Однако, к моему удивлению, Насиру удалось без труда урезонить наших солдат. Зачинщиками этого стихийного порыва были Фаррадж и Дауд. В наказание их усадили на раскаленные камни, не давая подняться, пока они не раскаялись и не попросили прощения. Дауд прокричал свое покаяние немедленно, однако Фаррадж, который, несмотря на внешнюю изнеженность, был вынослив и во многих отношениях лидерствовал в этой неразлучной парочке, лишь смеялся, когда его посадили на первый камень, стиснул зубы на втором и сдался, только получив приказ пересесть на третий. За упрямство его следовало бы наказать еще строже, но единственной карой в нашей кочевой жизни было телесное наказание, которому их обоих подвергали так часто и настолько безрезультатно, что меня просто воротило от этого.

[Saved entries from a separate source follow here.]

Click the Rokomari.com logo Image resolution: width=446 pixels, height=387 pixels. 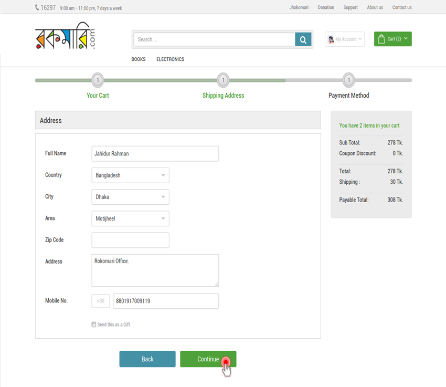click(65, 38)
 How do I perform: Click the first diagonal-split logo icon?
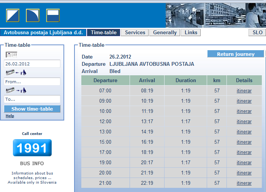[x=13, y=15]
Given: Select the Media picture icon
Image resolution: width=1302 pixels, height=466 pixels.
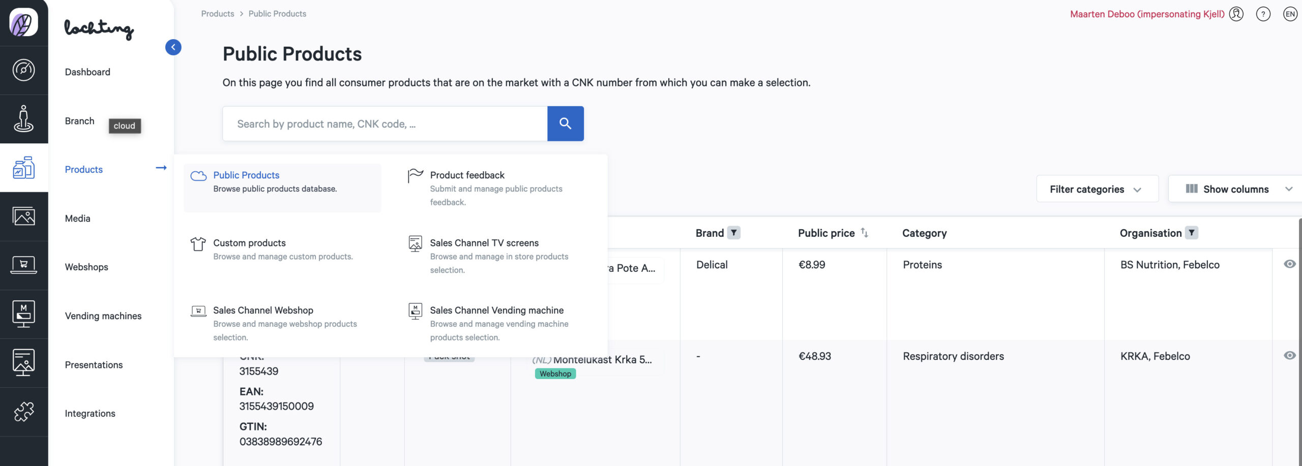Looking at the screenshot, I should click(x=23, y=216).
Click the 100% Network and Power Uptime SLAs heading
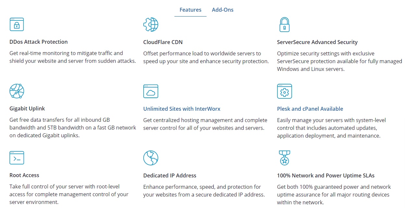405x214 pixels. pos(326,175)
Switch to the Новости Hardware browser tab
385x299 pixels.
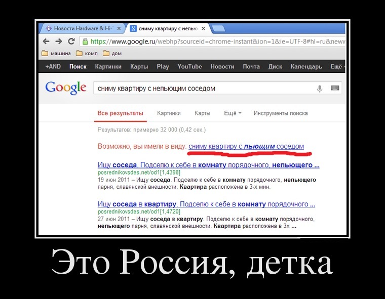click(81, 28)
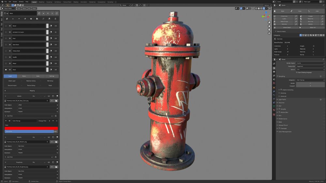Click the Bevel layer name field
The width and height of the screenshot is (326, 183).
[29, 26]
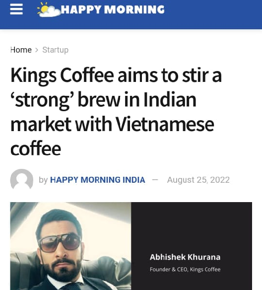
Task: Click the sunglasses in the photo
Action: coord(59,242)
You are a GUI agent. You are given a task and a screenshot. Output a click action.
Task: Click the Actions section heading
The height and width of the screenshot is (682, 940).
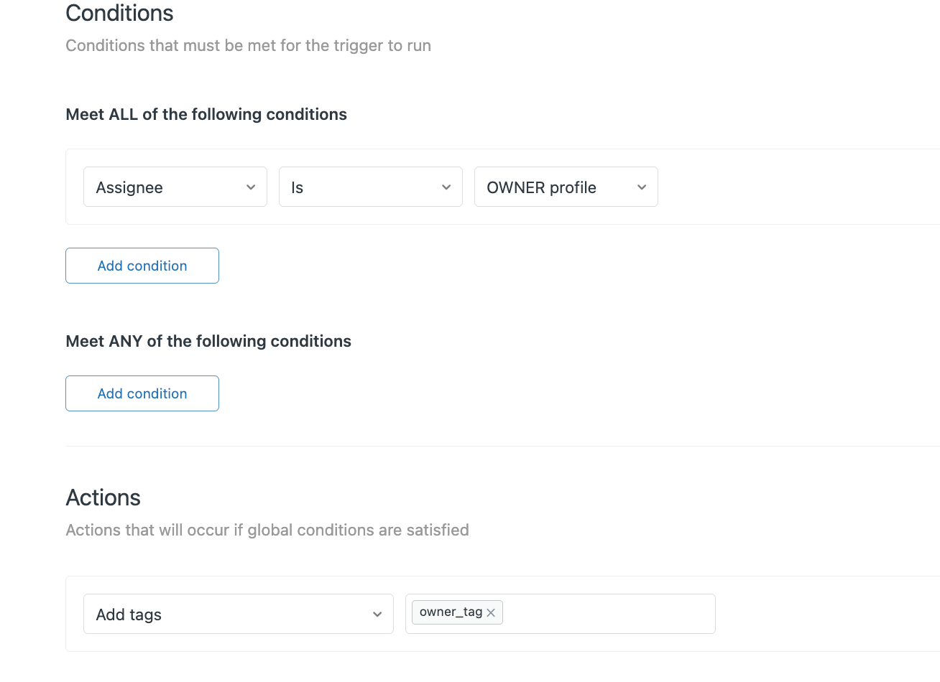[103, 498]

Ограничивая наказание лишь поверхностным физическим воздействием, мы лишь подстрекали их к выходкам более диким, чем те, за которые их пороли. Их прегрешения сводились к озорному веселью, свойственному неуравновешенной юности, бессовестному легкомыслию: им доставляло удовольствие то, что было неприемлемо для других. Немилосердно было наказывать их за каждую подобную выходку как преступников, пытаясь сломить их самообладание, когда от животного страха перед болью начинает размываться человеческий образ. Это казалось мне недозволенным приемом, попиравшим христианскую идею, унизительным по отношению к этим двум незлобивым, непосредственным существам, на которых еще не пала тяжкая тень этого мира, беззаветно храбрым и, как хорошо знал, вызывавшим зависть.

Мы предприняли третью попытку войти в контакт с турками, на этот раз положившись на юного новобранца, который заявил, что знает, как это следует сделать. Он разделся догола, оставив лишь ботинки на ногах, спустился в долину и через час с гордостью вручил нам очень вежливый ответ турок, состоявший в том, что они сдадутся нам, если в течение двух дней к ним не придет помощь из Маана.